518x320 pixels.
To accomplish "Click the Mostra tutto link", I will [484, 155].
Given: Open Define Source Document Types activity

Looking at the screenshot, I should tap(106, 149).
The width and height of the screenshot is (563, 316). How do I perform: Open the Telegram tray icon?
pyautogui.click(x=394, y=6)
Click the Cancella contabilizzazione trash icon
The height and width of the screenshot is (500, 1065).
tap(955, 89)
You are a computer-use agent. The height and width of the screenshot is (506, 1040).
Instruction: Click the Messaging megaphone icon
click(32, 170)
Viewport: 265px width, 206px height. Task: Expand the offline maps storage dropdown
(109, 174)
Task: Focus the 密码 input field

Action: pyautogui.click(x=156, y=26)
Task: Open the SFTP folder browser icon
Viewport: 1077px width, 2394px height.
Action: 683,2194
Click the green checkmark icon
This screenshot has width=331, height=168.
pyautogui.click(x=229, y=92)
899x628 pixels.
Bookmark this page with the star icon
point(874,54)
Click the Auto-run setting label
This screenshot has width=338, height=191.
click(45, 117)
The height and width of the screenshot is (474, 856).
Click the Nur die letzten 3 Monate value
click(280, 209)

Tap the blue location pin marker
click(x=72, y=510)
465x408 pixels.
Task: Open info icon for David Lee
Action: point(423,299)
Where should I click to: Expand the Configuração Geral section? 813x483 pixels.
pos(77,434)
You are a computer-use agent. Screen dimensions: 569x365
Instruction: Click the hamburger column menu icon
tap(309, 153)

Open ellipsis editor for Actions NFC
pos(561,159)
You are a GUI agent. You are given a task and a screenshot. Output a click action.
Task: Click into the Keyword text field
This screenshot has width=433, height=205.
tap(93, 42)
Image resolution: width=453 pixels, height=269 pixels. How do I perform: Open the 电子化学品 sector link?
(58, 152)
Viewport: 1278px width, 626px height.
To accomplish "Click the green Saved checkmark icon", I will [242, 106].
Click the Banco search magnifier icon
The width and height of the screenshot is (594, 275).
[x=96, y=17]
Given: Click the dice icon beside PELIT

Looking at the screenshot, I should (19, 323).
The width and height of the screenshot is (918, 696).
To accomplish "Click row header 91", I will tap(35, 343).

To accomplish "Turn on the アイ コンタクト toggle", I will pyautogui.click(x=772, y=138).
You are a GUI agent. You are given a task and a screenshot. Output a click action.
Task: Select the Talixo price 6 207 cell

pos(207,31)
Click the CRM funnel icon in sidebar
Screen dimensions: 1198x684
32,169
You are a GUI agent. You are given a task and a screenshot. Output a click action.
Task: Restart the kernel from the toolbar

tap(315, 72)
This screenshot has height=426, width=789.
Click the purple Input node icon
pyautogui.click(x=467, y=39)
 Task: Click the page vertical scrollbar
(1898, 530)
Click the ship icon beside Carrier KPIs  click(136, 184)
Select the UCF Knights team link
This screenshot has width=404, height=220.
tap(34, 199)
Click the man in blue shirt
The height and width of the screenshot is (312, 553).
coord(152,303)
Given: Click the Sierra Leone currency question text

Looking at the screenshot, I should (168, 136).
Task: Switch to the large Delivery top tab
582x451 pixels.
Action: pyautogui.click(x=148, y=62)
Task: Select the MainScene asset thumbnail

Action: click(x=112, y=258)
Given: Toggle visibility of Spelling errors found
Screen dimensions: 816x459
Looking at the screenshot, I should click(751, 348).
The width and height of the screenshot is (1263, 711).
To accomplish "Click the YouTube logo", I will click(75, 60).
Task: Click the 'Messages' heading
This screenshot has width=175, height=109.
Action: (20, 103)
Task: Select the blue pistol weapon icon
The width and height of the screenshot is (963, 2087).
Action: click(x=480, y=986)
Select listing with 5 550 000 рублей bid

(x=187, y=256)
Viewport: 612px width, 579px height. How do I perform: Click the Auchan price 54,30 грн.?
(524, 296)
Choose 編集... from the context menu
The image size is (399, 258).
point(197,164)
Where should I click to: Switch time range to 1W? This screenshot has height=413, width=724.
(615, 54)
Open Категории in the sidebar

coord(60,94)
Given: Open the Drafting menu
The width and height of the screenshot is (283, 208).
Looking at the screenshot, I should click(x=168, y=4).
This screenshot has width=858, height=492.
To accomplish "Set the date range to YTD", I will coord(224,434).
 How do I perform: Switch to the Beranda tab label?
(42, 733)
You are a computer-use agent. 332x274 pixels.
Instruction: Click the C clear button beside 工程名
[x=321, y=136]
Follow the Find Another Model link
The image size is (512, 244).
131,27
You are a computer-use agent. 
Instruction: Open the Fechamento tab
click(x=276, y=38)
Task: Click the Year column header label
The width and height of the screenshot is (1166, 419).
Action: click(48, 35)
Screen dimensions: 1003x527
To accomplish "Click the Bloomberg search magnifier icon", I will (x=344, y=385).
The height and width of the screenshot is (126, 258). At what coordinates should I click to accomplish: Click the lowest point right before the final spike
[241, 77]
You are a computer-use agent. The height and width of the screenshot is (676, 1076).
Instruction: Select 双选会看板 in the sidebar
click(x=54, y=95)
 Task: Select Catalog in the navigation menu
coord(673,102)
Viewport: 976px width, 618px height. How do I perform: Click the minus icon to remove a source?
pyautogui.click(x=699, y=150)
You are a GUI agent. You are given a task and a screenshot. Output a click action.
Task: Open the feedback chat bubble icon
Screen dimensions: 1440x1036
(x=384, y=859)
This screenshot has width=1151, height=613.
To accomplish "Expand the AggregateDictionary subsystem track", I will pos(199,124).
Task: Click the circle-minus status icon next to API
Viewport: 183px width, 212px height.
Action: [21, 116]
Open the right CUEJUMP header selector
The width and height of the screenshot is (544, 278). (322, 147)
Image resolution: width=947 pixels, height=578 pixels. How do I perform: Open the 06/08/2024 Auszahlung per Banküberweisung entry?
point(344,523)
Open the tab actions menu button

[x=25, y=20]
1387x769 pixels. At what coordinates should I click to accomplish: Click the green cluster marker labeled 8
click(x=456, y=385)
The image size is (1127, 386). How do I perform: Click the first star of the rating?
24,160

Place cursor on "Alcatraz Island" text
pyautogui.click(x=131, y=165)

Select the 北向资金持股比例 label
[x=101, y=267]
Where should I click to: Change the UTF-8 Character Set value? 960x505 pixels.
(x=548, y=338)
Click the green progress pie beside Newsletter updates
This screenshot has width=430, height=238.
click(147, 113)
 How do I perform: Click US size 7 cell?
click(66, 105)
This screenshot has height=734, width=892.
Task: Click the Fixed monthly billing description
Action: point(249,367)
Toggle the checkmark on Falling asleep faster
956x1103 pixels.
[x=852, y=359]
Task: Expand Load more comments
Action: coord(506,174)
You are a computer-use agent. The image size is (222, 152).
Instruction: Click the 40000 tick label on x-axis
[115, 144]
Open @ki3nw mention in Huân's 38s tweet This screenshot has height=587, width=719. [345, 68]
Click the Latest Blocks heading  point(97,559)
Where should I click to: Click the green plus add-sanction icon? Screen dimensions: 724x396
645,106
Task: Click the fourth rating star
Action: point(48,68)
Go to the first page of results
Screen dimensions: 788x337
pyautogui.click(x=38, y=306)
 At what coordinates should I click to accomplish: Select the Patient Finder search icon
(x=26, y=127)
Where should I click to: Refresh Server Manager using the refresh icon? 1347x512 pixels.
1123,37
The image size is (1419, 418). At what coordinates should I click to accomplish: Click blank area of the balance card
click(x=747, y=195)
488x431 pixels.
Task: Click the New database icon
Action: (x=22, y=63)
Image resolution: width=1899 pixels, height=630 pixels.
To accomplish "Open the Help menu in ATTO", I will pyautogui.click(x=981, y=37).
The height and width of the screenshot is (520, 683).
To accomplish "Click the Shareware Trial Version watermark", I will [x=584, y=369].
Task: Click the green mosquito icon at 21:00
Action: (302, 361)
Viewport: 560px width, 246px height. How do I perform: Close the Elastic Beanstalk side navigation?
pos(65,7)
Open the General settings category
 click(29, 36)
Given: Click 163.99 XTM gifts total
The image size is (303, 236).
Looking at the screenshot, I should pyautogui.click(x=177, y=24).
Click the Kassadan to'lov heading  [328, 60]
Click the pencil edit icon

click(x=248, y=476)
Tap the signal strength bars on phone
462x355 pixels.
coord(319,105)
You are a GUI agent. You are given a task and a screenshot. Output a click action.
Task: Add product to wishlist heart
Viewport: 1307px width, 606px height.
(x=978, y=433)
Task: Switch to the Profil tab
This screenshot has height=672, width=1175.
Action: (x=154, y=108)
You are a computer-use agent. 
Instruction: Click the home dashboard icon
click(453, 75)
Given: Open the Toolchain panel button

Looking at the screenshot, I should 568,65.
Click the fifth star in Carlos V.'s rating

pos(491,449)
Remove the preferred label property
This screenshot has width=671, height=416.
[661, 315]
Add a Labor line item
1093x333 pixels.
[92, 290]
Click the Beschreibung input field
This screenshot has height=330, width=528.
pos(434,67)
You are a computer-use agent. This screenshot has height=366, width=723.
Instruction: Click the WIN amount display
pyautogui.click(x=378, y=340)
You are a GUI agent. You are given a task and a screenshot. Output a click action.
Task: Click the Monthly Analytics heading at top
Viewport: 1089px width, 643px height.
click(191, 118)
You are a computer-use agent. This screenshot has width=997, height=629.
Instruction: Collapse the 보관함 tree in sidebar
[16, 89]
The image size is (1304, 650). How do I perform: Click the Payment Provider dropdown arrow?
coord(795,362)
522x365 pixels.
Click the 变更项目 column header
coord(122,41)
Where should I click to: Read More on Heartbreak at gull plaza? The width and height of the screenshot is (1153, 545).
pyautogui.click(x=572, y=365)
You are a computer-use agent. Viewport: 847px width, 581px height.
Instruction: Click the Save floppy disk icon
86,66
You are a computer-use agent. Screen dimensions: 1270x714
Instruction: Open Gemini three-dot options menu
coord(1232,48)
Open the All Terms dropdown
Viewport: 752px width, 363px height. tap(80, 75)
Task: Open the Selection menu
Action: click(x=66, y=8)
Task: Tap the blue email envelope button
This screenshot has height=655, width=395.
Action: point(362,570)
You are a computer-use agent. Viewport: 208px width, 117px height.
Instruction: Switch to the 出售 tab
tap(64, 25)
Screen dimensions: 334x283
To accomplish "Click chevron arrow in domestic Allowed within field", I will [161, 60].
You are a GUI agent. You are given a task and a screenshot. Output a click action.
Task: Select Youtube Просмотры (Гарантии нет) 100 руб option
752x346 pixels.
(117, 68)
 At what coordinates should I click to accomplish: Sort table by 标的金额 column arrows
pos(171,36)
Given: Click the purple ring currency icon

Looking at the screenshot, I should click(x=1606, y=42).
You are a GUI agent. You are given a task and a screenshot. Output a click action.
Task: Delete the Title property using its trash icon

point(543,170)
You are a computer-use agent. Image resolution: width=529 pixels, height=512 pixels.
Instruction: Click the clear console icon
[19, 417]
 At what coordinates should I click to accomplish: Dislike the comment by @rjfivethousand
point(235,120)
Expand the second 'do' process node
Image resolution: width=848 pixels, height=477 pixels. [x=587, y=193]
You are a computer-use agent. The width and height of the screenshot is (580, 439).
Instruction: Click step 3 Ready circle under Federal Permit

++++++++

__BRIEF__
Print the records again without any change, from the line with "Viewport: 1278px width, 626px height." up to and including the line with "coord(152,303)".

__CORRECT OUTPUT__
Viewport: 1278px width, 626px height.
To accomplish "Click the green Saved checkmark icon", I will [242, 106].
Click the Banco search magnifier icon
The width and height of the screenshot is (594, 275).
[x=96, y=17]
Given: Click the dice icon beside PELIT

Looking at the screenshot, I should (19, 323).
The width and height of the screenshot is (918, 696).
To accomplish "Click row header 91", I will tap(35, 343).

To accomplish "Turn on the アイ コンタクト toggle", I will pyautogui.click(x=772, y=138).
You are a GUI agent. You are given a task and a screenshot. Output a click action.
Task: Select the Talixo price 6 207 cell

pos(207,31)
Click the CRM funnel icon in sidebar
Screen dimensions: 1198x684
32,169
You are a GUI agent. You are given a task and a screenshot. Output a click action.
Task: Restart the kernel from the toolbar

tap(315, 72)
This screenshot has height=426, width=789.
Click the purple Input node icon
pyautogui.click(x=467, y=39)
 Task: Click the page vertical scrollbar
(1898, 530)
Click the ship icon beside Carrier KPIs  click(136, 184)
Select the UCF Knights team link
This screenshot has width=404, height=220.
tap(34, 199)
Click the man in blue shirt
The height and width of the screenshot is (312, 553).
coord(152,303)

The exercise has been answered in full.